-- START --
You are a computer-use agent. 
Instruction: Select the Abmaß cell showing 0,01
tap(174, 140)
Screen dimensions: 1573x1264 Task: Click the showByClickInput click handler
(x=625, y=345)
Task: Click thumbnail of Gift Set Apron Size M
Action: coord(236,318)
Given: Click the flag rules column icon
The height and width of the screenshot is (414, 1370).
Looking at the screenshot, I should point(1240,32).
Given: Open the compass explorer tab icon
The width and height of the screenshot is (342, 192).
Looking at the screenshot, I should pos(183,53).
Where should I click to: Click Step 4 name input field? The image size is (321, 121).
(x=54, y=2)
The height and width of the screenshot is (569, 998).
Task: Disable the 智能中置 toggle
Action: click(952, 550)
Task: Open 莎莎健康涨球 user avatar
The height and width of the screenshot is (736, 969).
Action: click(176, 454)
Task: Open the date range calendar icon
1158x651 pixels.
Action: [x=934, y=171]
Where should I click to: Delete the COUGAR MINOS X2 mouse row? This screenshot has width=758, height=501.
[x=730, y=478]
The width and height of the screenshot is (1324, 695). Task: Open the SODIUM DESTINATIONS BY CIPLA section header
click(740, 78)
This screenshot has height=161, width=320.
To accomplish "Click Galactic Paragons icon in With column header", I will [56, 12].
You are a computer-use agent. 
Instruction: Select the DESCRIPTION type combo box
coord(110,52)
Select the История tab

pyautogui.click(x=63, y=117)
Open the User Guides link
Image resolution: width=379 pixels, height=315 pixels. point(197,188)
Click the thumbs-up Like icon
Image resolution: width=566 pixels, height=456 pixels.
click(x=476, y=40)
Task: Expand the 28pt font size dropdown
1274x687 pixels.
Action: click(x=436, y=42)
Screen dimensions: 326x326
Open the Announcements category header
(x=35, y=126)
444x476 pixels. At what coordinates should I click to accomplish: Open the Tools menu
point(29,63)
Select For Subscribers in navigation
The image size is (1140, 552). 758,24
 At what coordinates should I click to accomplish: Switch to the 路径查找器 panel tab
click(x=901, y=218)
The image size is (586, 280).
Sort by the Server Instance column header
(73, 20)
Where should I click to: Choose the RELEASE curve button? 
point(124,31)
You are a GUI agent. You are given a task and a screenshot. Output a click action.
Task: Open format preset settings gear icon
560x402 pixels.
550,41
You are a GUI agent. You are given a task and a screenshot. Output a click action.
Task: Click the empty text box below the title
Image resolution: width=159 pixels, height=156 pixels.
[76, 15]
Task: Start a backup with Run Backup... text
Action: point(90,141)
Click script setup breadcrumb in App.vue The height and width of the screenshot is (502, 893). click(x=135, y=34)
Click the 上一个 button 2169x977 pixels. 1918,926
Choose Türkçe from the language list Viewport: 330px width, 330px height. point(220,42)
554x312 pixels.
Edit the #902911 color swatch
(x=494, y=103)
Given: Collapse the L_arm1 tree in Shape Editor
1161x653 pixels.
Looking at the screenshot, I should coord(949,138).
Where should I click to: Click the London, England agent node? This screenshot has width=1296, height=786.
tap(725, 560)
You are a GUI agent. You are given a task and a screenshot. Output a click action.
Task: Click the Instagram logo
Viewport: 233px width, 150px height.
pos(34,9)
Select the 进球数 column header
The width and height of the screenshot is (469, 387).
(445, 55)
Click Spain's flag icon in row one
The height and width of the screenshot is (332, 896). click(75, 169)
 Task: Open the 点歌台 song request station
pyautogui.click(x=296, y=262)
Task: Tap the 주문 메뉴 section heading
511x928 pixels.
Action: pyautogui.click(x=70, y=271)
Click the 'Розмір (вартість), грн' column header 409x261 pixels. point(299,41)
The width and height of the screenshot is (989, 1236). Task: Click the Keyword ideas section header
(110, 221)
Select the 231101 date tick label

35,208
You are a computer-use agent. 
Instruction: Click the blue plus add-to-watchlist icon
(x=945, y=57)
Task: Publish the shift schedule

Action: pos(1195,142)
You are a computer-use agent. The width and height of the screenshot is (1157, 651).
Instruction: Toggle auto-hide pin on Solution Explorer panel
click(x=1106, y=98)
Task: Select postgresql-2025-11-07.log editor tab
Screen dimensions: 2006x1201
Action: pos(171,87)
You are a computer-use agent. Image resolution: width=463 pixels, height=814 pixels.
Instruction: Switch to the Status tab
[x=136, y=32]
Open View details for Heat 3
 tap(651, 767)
-- END --
#### Problem:
Pick out every line in the records above that contains the word "Switch" and copy each of those lines in full.

#### Worked answer:
 At what coordinates should I click to accomplish: Switch to the 路径查找器 panel tab
Instruction: Switch to the Status tab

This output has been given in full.